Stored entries
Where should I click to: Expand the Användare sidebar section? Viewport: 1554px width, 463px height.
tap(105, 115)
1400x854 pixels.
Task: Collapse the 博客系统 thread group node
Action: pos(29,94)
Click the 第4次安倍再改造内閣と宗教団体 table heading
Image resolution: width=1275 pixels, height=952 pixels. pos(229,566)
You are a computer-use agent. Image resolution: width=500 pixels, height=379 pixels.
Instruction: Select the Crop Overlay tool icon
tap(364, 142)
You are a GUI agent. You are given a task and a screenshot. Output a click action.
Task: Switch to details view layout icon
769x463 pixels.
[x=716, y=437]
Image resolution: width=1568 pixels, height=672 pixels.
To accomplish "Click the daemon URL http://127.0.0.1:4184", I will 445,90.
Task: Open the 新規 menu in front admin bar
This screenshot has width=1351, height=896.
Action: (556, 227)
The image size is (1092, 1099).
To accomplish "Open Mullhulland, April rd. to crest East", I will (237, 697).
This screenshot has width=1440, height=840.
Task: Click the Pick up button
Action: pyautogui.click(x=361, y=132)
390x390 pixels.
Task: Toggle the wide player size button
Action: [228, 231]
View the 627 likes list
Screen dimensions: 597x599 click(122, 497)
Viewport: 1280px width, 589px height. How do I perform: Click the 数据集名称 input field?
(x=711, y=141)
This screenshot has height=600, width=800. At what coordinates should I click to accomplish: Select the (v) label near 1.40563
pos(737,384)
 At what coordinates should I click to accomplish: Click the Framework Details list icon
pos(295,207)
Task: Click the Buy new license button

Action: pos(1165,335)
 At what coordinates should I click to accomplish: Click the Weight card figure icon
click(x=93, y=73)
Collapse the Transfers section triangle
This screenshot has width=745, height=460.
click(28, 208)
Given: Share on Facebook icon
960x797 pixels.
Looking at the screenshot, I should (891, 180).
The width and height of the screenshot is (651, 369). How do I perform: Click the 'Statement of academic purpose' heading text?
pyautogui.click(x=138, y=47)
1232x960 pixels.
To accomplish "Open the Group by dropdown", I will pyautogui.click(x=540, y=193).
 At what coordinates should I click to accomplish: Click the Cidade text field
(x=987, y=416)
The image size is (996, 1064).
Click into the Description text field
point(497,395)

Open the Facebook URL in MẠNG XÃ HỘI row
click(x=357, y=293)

Written task
Copy out verbatim the stored entries above, from the line with "You are a GUI" up to and including the line with "Action: pos(1165,335)".

Solution for this problem
You are a GUI agent. You are given a task and a screenshot. Output a click action.
Task: Switch to details view layout icon
769x463 pixels.
[x=716, y=437]
Image resolution: width=1568 pixels, height=672 pixels.
To accomplish "Click the daemon URL http://127.0.0.1:4184", I will 445,90.
Task: Open the 新規 menu in front admin bar
This screenshot has width=1351, height=896.
Action: (556, 227)
The image size is (1092, 1099).
To accomplish "Open Mullhulland, April rd. to crest East", I will (237, 697).
This screenshot has width=1440, height=840.
Task: Click the Pick up button
Action: pyautogui.click(x=361, y=132)
390x390 pixels.
Task: Toggle the wide player size button
Action: [228, 231]
View the 627 likes list
Screen dimensions: 597x599 click(122, 497)
Viewport: 1280px width, 589px height. How do I perform: Click the 数据集名称 input field?
(x=711, y=141)
This screenshot has height=600, width=800. At what coordinates should I click to accomplish: Select the (v) label near 1.40563
pos(737,384)
 At what coordinates should I click to accomplish: Click the Framework Details list icon
pos(295,207)
Task: Click the Buy new license button

Action: pos(1165,335)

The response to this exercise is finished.